Dataset extract below:
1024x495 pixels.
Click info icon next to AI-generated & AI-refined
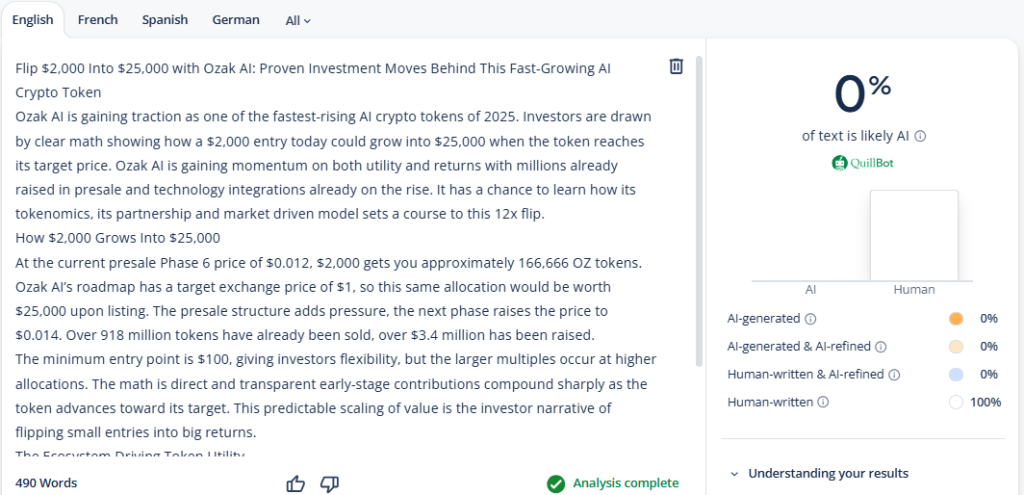880,347
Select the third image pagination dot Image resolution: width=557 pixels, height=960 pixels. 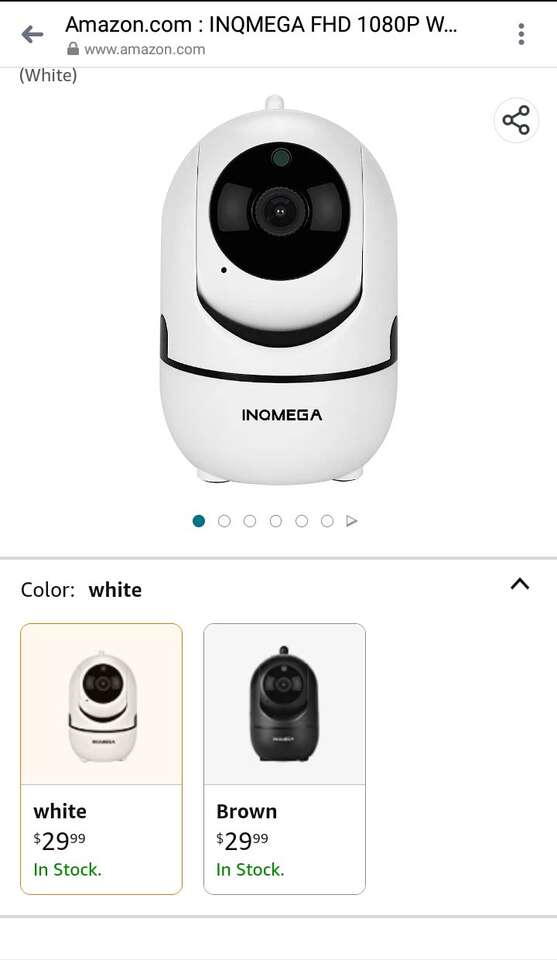pyautogui.click(x=250, y=521)
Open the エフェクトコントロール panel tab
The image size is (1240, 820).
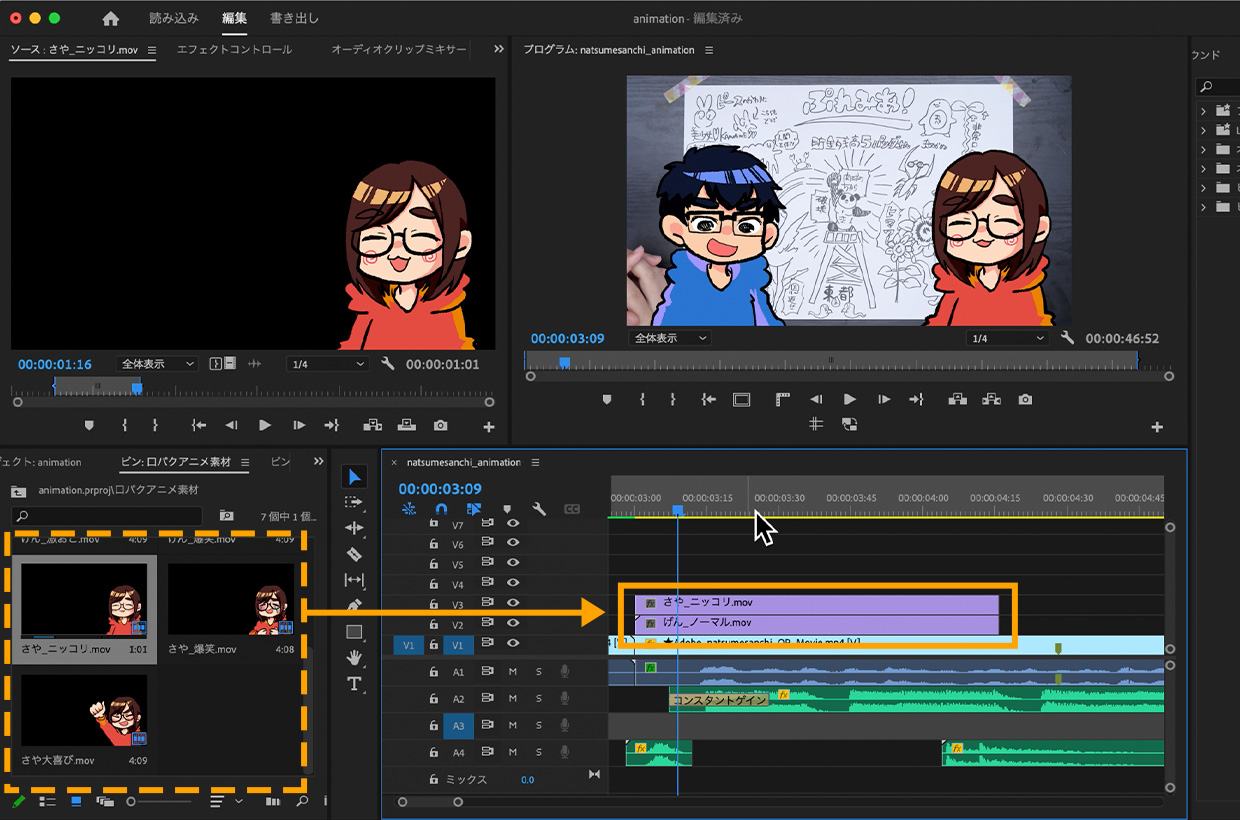234,49
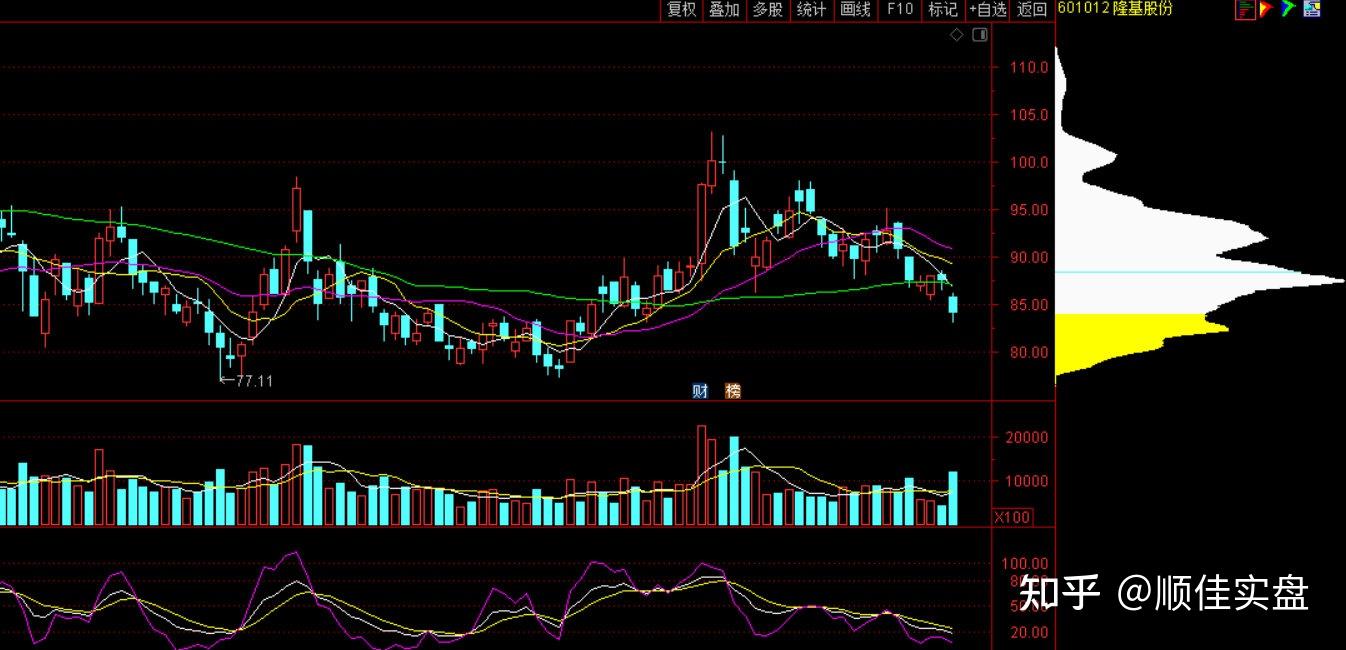Screen dimensions: 1346x650
Task: Toggle the side panel layout icon
Action: pyautogui.click(x=979, y=35)
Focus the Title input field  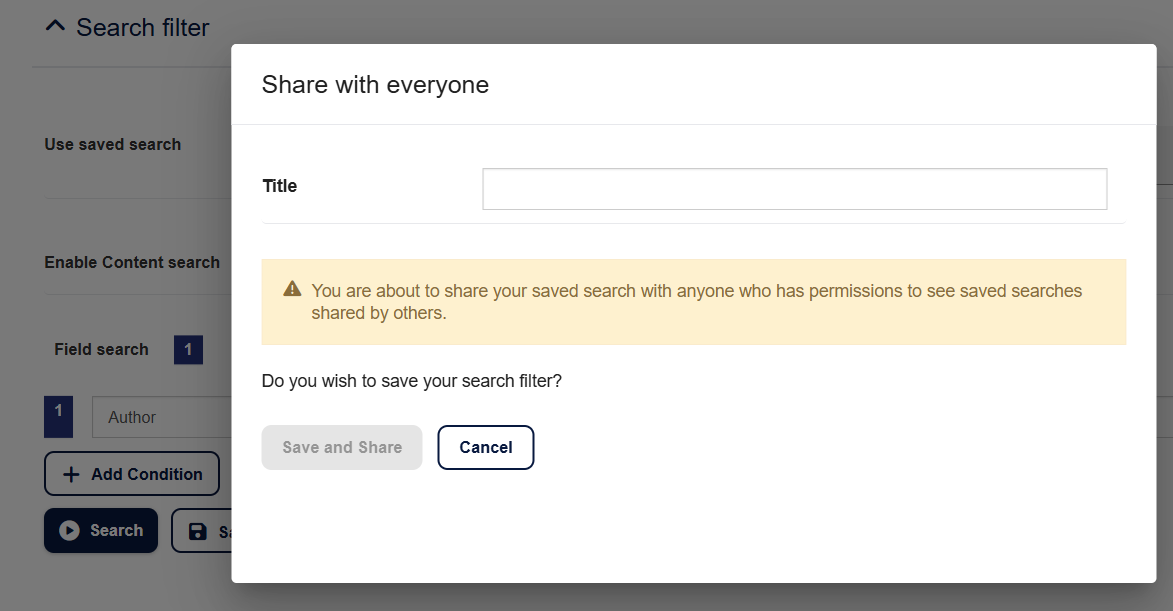click(x=794, y=189)
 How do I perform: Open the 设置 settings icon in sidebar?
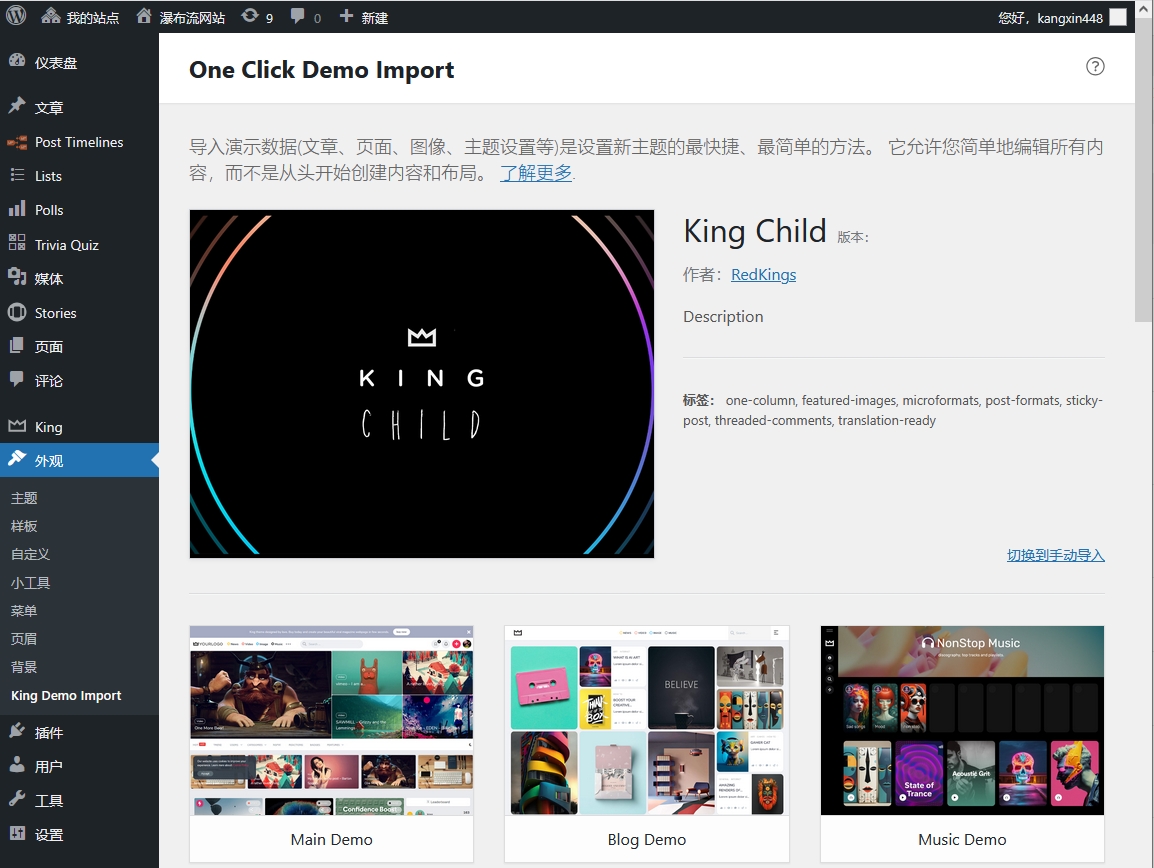17,833
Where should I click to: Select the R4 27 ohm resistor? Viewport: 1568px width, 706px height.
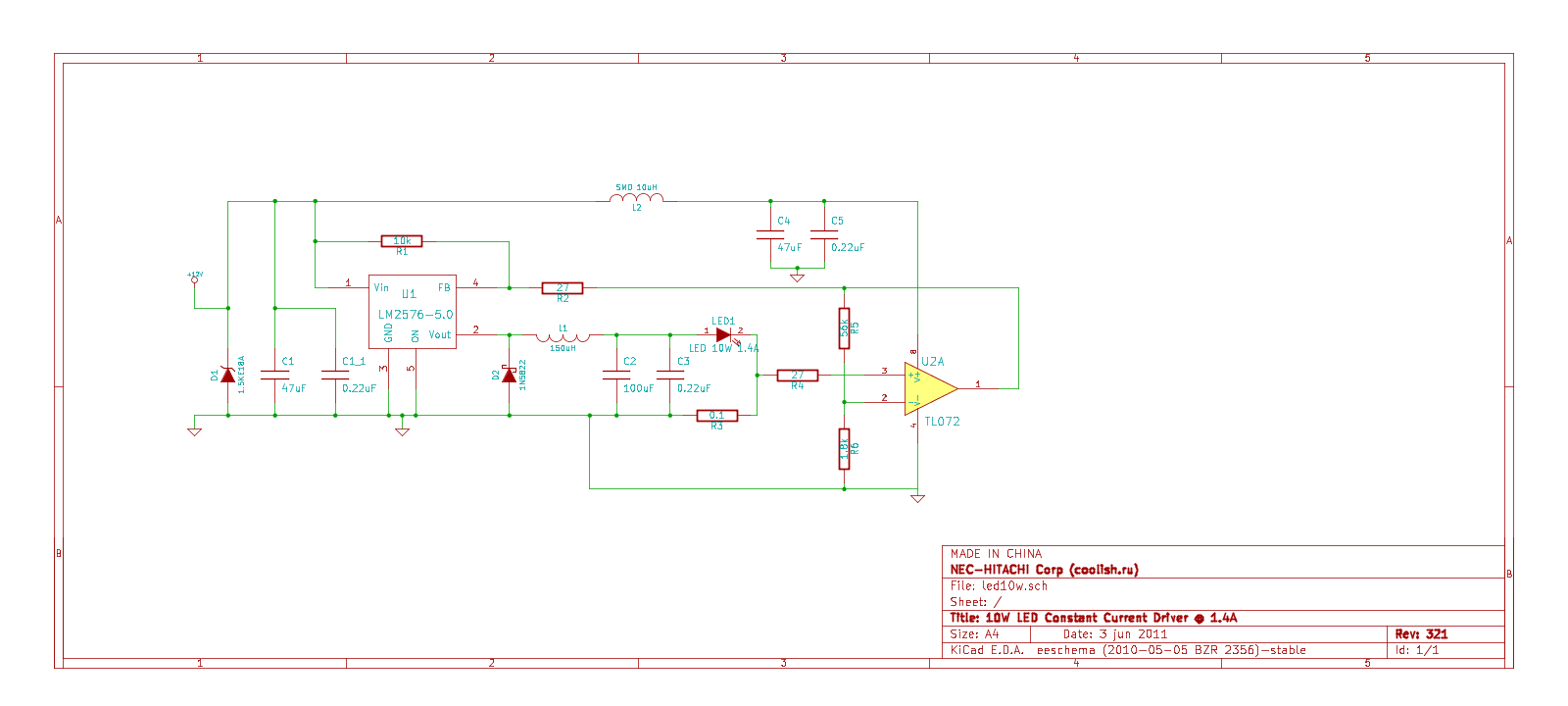click(x=797, y=376)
End of Dataset extract.
§ About this exercise: Produce an exact copy of the lines from the line containing "Where should I" to the end of the material, both ends included, and omit every picture.

§ Exercise answer:
Where should I click to: Select the R4 27 ohm resistor? Viewport: 1568px width, 706px height.
click(x=797, y=376)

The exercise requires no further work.